To explore the use of CinC with informal maternal care partners (mothers, grandmothers) of children with spinal cord injury (SCI).
This study was a multicenter, single group, pre-post treatment design. Participants received up to 10 sessions of CinC over a 10-week period. The Canadian Occupational Performance Measure (COPM), Parenting Stress Index, Fourth Edition Short Form (PSI-4-SF), and Pediatric Measure of Participation Short Form (PMoP SF) were administered before and after coaching. The number of coaching sessions completed, missed, and rescheduled was recorded. Descriptive and nonparametric statistics were used to summarize sample characteristics and to evaluate changed COPM scores.
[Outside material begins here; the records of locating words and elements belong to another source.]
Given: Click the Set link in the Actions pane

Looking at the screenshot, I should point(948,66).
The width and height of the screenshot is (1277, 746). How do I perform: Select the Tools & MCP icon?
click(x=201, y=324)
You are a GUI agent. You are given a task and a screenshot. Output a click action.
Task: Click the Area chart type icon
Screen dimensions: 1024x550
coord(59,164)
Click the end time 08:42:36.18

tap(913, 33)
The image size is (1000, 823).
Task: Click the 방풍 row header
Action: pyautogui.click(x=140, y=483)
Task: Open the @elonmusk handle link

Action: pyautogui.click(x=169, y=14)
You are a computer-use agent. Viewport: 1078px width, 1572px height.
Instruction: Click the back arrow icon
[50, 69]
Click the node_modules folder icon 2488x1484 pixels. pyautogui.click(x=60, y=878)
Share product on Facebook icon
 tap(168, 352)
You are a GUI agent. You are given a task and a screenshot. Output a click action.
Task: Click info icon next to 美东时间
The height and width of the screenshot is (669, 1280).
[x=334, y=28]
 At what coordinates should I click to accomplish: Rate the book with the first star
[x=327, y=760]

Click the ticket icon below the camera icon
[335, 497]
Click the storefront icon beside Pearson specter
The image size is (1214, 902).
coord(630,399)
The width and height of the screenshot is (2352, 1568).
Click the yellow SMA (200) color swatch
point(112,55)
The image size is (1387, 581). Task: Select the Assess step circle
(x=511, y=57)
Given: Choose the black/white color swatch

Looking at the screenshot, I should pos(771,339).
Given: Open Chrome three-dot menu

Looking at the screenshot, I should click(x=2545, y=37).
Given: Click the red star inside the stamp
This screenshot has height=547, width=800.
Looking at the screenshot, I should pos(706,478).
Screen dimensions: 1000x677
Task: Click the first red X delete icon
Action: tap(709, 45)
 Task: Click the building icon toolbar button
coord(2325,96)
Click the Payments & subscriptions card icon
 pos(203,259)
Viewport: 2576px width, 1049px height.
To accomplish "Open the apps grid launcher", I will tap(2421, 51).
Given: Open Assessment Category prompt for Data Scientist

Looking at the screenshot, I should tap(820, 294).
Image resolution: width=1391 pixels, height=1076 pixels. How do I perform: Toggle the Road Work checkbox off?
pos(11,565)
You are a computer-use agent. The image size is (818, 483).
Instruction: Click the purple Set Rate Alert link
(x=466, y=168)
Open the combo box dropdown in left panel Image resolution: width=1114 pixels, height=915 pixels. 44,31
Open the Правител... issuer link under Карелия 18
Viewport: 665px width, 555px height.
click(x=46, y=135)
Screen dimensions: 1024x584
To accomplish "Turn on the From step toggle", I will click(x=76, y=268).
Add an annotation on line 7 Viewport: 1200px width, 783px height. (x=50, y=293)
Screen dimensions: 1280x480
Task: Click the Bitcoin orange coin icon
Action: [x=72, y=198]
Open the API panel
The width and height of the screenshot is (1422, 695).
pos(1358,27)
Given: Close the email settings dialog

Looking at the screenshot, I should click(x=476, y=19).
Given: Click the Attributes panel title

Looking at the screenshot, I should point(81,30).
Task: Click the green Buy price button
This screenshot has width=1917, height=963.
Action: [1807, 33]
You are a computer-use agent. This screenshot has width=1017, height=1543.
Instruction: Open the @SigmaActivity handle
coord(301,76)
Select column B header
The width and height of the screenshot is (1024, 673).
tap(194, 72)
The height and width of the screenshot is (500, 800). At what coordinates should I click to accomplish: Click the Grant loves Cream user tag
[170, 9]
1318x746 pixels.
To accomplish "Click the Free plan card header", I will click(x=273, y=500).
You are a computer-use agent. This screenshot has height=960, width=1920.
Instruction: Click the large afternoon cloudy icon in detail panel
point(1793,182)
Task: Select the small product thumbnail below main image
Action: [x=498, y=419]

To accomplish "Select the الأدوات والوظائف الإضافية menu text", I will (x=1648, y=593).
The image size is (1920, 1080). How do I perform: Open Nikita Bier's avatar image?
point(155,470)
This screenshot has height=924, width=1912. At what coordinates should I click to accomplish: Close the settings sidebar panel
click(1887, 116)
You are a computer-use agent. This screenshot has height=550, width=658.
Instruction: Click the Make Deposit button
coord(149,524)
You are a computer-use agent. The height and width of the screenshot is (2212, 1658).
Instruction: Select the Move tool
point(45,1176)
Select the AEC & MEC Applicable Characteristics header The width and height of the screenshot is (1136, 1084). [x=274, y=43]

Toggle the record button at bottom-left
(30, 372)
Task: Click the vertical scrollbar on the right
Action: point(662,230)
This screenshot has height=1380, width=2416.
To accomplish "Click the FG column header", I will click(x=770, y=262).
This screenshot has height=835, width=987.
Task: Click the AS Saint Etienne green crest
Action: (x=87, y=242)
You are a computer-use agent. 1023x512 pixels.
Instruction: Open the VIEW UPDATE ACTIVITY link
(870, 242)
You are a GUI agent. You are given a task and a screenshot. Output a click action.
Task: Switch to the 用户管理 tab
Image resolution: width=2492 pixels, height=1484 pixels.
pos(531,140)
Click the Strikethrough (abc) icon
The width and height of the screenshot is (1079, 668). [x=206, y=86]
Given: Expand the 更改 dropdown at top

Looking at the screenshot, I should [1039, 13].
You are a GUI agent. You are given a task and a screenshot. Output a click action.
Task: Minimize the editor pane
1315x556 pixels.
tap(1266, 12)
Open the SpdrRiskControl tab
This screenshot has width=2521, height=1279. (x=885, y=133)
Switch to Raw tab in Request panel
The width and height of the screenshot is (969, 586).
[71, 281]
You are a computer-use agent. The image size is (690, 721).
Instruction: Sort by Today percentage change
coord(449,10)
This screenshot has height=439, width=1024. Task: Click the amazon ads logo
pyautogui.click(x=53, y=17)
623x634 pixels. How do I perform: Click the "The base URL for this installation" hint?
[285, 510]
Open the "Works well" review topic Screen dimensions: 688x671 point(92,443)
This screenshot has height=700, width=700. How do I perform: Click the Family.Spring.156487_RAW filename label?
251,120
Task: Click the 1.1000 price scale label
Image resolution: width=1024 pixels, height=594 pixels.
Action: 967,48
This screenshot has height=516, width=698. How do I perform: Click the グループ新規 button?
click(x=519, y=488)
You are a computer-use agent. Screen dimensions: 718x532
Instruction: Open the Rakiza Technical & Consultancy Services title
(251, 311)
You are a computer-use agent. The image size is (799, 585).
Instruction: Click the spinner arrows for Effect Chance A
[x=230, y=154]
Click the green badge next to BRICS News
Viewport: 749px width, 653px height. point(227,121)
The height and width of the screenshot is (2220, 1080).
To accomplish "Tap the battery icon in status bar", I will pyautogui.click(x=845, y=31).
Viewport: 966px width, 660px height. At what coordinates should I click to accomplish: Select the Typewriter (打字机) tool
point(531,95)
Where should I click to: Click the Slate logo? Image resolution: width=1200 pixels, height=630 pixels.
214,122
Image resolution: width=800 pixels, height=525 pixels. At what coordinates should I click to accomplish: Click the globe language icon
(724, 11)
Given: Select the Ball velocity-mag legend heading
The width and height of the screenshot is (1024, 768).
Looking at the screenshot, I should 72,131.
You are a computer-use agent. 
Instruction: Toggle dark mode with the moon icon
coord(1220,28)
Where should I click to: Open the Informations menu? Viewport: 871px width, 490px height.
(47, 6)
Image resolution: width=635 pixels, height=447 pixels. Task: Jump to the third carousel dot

PSI-4-SF stress percentiles were examined descriptively. Wilcoxon signed-rank test was used to determine whether there was a statistically significant change between baseline and postcoaching COPM and PMoP SF scores.
Nine caregivers enrolled in the study; two had face-to-face coaching, five had phone coaching, and two dropped out. The seven who completed were mothers with an average age of 37.14 (range, 32–45; SD = 5.15) years, with children an average age of 10 (range, 7–13; SD = 2.89) years with paraplegia (n = 4) or tetraplegia (n = 3) sustained an average of 6.71 (range, 2–13; SD = 3.73) years prior to the study. Fifty-five (average = 7.86, mode = 9; range, 3–10) coaching sessions were provided; two sessions were missed and nine were rescheduled. After coaching, mean COPM performance scores increased by 2.48 (SD = 2.01) (Z = −4.057, p < .001), mean COPM satisfaction scores increased by 2.81 (SD = 1.33) (Z = −4.812, p < .001), and PMoP self scores increased (Z = −2.023, p < .043).
This study provides preliminary support for CinC with informal care partners of children with SCI. It also highlights several factors that are important to consider when implementing a coaching program, namely mode of delivery and time commitment.